If you're trying to use local unix sockets using libmatthew with a Java program (as it's the case for JOLIE and thus MetaService), you might get a similar error:

Exception in thread "main" java.lang.UnsatisfiedLinkError: /usr/lib/libunix-java.so: /usr/lib/libunix-java.so: undefined symbol: __stack_chk_fail_local

I get it using the libmatthew-java package from openSUSE 11.1. It looks like Ubuntu users are suffering of the same problem (there causing a bug in dbus-java). If you read their bug thread, you'll find that they appoint the problem to a compilation flag. I've tried to simply download libmatthew sources from here and compiling them: they just work (except that you have to fix the Makefile by substituting the java compiler flag -source 5.0 with -source 1.5).

This problem really looks worth going into some official update repository for each bugged distro. I have already filed a bug for openSUSE, but I cannot confirm it for other distros. Could *you* (dear reader) check for it and send an appropriate bug report? =)

UPDATE: the bug has been fixed! Thanks to all the people involved! =) If you're using openSUSE 11.1, you can fetch a backport from the Java repository (http://download.opensuse.org/repositories/Java:/packages/openSUSE_11.1/).
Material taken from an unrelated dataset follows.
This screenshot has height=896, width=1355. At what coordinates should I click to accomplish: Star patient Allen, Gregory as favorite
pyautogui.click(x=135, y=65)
Wednesday, January 21, 2009

MetaService enters the main source tree

Today I have moved MetaService from JOLIE's playground source tree to the main source tree, the one that gets installed when you type ant install.

A short description for people that do not know what MetaService is: MetaService is a JOLIE service that allows you to dynamically bridge applications that speak different protocols (sodep, soap, http, etc.) or use different communication transports/mechanisms (sockets, local sockets, Java RMI, etc.). It has been developed as an answer to the Plasma project's needs to have a transparent means to introduce Plasma to the Service-oriented world. The project turned out to be so useful that I have built a Java library for interacting with and dynamically loading it (metaservice-java, to be found in trunk/support/metaservice-java) which we, as italianaSoftware, have already used in the scope of web application development (I can not say much more on this topic... yet ;).

As a bonus, *nix users get a launcher script for MetaService when installing JOLIE with ant install. Just type metaservice -h and a help screen will welcome you.

The script supports passing MetaService's input port location and protocol as parameters. This means that for KDE launching MetaService just became a matter of executing something like:

metaservice localsocket:/tmp/ksocket-$USER/metaservice

Hooray for simplicity!

Tuesday, January 20, 2009

Jolie Jobs (now with Plasma)

The Jolie web site now sponsors a "Jobs List", which can be found from the Contribute page, also known as "What we lack for world domination". The list features some Junior Jobs, so it's a good starting point for people that are looking for ways to start contributing to Jolie. We are continuously filling in new jobs (there's *always* something to do, as in every project ;), so be sure to refresh it if you're interested. If you don't find anything that interests you, remember that you can always post to the mailing list. =)

Now that JOLIE supports message types, it is feasible (and not too hard) to make automatic generators for Plasma::Service description files. These jobs are listed, so if someone wants some cool tool for automatic type-safe code generation between Plasma and JOLIE sooner rather than later and to learn something more about how Plasma and JOLIE communicate, this is a good occasion to jump on the JOLIE<->Plasma revolution train. ;)

Monday, January 19, 2009

Compiling JOLIE from sources in Windows now easier

For everyone using Windows out there: compiling JOLIE from sources in Windows is not a pain anymore!

I've patched the build system so that it recognizes the running operating system and installs the appropriate launcher script (a shell script in *nix and a .bat script in Windows), so now having a working environment is far less "manual" than before. You can find the updated guide here (Windows -> From sources).